SELL – PointsBet Holdings (PBH)
PBH is a corporate bookmaker via its cloud based wagering platform. The company is selling its PointsBet US business to Fanatics Betting and Gaming for $US225 million. Despite the cash injection, it falls significantly short of the amount of capital previously invested in the US business, according to our calculations. Gambling stocks are up against potentially tighter regulations in Australia. Our StockRank score for PBH is 54 out of 100. Other stocks appeal more for capital growth at this stage of the cycle.
Tony Langford, Seneca Financial Solutions
BUY RECOMMENDATIONS
BUY – Carnaby Resources (CNB)
This copper and gold explorer has projects in Queensland and Western Australia. Recent drilling at the Greater Duchess copper and gold project delivered encouraging intersects at Mount Hope, confirming high purity and high concentrate along strike that adds to its rapidly emerging scale.
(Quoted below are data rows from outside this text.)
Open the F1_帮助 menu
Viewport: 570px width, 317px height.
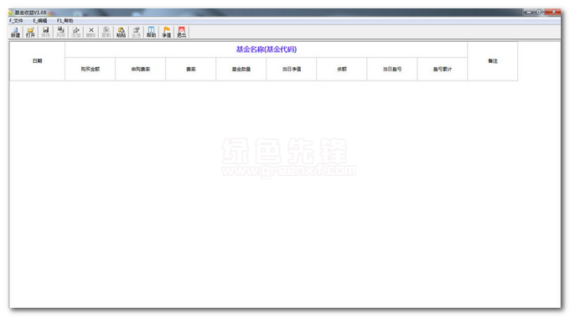coord(65,21)
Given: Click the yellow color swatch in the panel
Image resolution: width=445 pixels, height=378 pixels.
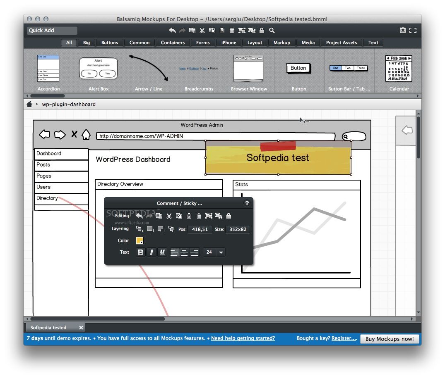Looking at the screenshot, I should [139, 240].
This project could be fast tracked given its close proximity to infrastructure.
BUY – ARB Corporation (ARB)
ARB supplies 4-wheel drive accessories to Australian and international markets. In recent years, the company has engaged with the Ford Motor Company to provide accessories to a bigger US growth market. We expect the recently launched earth camper trailer to be popular among its loyal customers. This innovative company is focused on supporting export markets. A strong customer order book supports a brighter outlook.
HOLD RECOMMENDATIONS
HOLD – IGO Limited (IGO)
IGO owns and operates nickel mines in Western Australia. IGO also has a stake in the Greenbushes lithium mine via a joint venture. Greenbushes has a long mine life, and offers a high ore reserve grade. Net profit after tax of $412 million for the quarter ending March 31 was up 22 per cent on the previous quarter. Net debt also significantly fell. The share price has been a strong performer since March.
HOLD – CSR Limited (CSR)
CSR makes and distributes building products in Australia and New Zealand. CSR was recently trading on a favourable forward price/earnings ratio compared to the building materials peer group average. The company was recently trading on an annual dividend yield of 6.72 per cent. The shares have been steadily climbing since late May.
SELL RECOMMENDATIONS
SELL – Aurizon Holdings (AZJ)
AZJ operates a rail freight network, transporting coal and bulk commodities. In an update in early May, the company retained EBITDA guidance of between $1.420 billion and $1.470 billion for fiscal year 2023. Heavy rain had impacted the company’s bulk operations in the March quarter, particularly in western New South Wales and the Mount Isa region. In our view, the price/earnings ratio is trading at a premium, so investors may want to consider cashing in some gains.
SELL – Super Retail Group (SUL)
The company’s brands include Supercheap Auto, rebel, BCF and macpac. The group delivered like-for-like sales growth in the first 43 weeks of fiscal year 2023. However, possibly more interest rate increases may slow discretionary spending, presenting challenges for the company to sustain or grow earnings at this stage of the cycle. Investors can consider selling some shares now and possibly buying them cheaper at a later date.
The above recommendations are general advice and don’t take into account any individual’s objectives, financial situation or needs. Investors are advised to seek their own professional advice before investing. Please note that TheBull.com.au simply publishes broker recommendations on this page. The publication of these recommendations does not in any way constitute a recommendation on the part of TheBull.com.au. You should seek professional advice before making any investment decisions.